» **Selected excerpt**:
# Almost got a cat today.



## Thothgirl (Jul 12, 2013)

My husband was out of town doing a pick up and he saw a tiny Siamese Kitten in the road. so he pulled off to the side of the road and went to grab the poor thing before it got hurt. 

The only cat I have really really loved was a half Siamese half Russian blue we named Sin, and we had to give him away when we moved. I still miss Sin and that was 4 years ago. 

Unfortunately or Fortunately while he was convincing the kitten that he was not a horrible kitten eating monster and trying to fetch it from it's hiding place under his van, two people pulled up and told him that was their kitten. He gave it to them and all is well. 

Now on one hand I am really sad because I love Siamese cats, on the other, we so couldn't afford another animal and Cats and Ferrets are kinda hit and miss with each other. He admitted that his second thought was to bring it home. his first thought was to save it, but he is that kinda guy. 

Is it bad that I am kinda hoping he does find another Siamese kitten?


----------



## shannonpwns (Jul 15, 2013)

I'd be hoping the same thing...I love animals, and am always tempted by cute little kitties or anything really lol. If I found a kitten in the street, I would have rescued it too. And if the owners walked up, I would have been so disappointed because even if it was only a moments thought of having a new kitty, I would have fallen instantly in love! So I know how you feel! My friend just got two kittens, and I've totally got kitten fever now. Lets just hope I don't find a kitten... Cause I can't afford another cat right now either. 

At least the kitty didnt get ran over, and thank goodness your hubby was there to attempt to rescue it! Most heartbreaking thing ever is seeing a dead cat or dog, and knowing it was someone's pet.  He probably saved its life by distracting it from going into the road! 

Also, I'm wondering if it REALLY was their kitten? Lol


----------



## Thothgirl (Jul 12, 2013)

I wonder that too! so did he, but he was technically at work so couldn't really argue it.


----------



## jag14 (Sep 23, 2012)

My friend at work and my husband "surprised" me with a little black kitten. I just lost a cat about a month. My first thought was no, not another cat, I'm done with those. It cuddled up on my shoulder and fell asleep. Now Shadow has a home with a very loving Daddy. My husband has fallen in love with the kitten. Strange thing is, ever since my Angel died, I've seen a black cat in my mind. Even had the name Shadow or Nightshade in mind. He/She, not sure which just came into our lives when I was hurting over loss of Angel and his sister Demon- gone 2 years previous. I'm not crazy, I know the baby needed a home and happened to find us at just the right time.


----------



## Thothgirl (Jul 12, 2013)

We found Sin outside of restaurant mewing for help. took almost an hour to get him out of the bushes. I loved that cat and desperately want that connection again.

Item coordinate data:
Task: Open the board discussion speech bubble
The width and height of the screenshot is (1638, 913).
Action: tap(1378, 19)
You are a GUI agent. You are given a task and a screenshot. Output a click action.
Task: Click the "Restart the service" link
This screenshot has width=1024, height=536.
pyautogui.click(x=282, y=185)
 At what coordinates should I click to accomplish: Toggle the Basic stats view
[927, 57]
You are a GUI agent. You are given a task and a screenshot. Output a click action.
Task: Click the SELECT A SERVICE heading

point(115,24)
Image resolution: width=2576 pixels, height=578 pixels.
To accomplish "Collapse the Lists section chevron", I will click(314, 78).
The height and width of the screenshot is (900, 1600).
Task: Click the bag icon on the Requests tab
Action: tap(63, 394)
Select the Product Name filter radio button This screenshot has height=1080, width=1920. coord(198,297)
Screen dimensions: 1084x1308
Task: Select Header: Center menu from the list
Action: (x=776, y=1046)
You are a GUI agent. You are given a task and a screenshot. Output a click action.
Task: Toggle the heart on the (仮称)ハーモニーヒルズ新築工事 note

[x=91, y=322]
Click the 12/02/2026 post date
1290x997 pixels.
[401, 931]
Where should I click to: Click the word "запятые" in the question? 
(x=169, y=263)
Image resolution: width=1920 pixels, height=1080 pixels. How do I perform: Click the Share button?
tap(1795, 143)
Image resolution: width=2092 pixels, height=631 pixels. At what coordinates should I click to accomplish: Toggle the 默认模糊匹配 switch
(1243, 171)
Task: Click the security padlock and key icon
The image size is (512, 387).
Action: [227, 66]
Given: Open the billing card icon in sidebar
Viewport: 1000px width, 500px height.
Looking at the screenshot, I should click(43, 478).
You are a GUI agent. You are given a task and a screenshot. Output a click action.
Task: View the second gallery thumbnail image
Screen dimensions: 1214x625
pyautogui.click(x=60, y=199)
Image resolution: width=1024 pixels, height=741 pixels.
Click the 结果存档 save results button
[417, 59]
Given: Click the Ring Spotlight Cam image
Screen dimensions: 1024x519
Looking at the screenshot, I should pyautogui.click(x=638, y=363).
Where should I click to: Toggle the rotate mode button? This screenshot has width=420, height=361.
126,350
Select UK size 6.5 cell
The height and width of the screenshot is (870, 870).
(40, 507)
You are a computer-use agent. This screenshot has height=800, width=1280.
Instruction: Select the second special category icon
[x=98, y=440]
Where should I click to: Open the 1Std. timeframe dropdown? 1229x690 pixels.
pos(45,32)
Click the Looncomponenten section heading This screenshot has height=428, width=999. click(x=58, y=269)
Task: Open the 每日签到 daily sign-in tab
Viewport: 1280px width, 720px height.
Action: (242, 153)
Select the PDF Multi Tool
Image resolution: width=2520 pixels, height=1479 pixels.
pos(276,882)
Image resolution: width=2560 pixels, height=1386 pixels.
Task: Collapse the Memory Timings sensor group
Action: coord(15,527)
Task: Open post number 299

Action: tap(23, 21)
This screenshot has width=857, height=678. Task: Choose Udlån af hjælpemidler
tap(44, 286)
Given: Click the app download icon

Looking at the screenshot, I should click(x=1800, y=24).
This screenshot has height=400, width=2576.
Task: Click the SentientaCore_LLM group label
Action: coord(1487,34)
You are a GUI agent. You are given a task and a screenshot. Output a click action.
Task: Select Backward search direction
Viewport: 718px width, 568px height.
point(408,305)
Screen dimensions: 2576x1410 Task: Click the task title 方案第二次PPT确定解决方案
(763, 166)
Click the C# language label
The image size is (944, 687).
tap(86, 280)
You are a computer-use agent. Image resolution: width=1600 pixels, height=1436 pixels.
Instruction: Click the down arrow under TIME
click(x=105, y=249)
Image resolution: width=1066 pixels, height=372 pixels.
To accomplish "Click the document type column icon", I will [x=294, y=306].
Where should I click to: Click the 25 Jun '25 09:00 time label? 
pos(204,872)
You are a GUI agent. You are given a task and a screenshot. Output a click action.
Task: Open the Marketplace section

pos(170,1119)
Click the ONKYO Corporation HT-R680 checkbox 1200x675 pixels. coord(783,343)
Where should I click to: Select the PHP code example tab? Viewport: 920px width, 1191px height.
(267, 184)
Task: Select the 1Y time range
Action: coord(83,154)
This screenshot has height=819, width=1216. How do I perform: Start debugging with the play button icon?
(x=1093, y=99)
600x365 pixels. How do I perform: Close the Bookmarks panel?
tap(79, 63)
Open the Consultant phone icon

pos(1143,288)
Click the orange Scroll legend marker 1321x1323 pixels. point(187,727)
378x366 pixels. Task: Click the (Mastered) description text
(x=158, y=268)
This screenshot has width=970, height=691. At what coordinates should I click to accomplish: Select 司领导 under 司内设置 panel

» **Task details**:
Rewrite everything in the kitten thread from "## shannonpwns (Jul" down to "right now either.", putting "cat fever" in place of "kitten fever". The records have no connection to the kitten thread.

» **Exercise response**:
## shannonpwns (Jul 15, 2013)

I'd be hoping the same thing...I love animals, and am always tempted by cute little kitties or anything really lol. If I found a kitten in the street, I would have rescued it too. And if the owners walked up, I would have been so disappointed because even if it was only a moments thought of having a new kitty, I would have fallen instantly in love! So I know how you feel! My friend just got two kittens, and I've totally got cat fever now. Lets just hope I don't find a kitten... Cause I can't afford another cat right now either.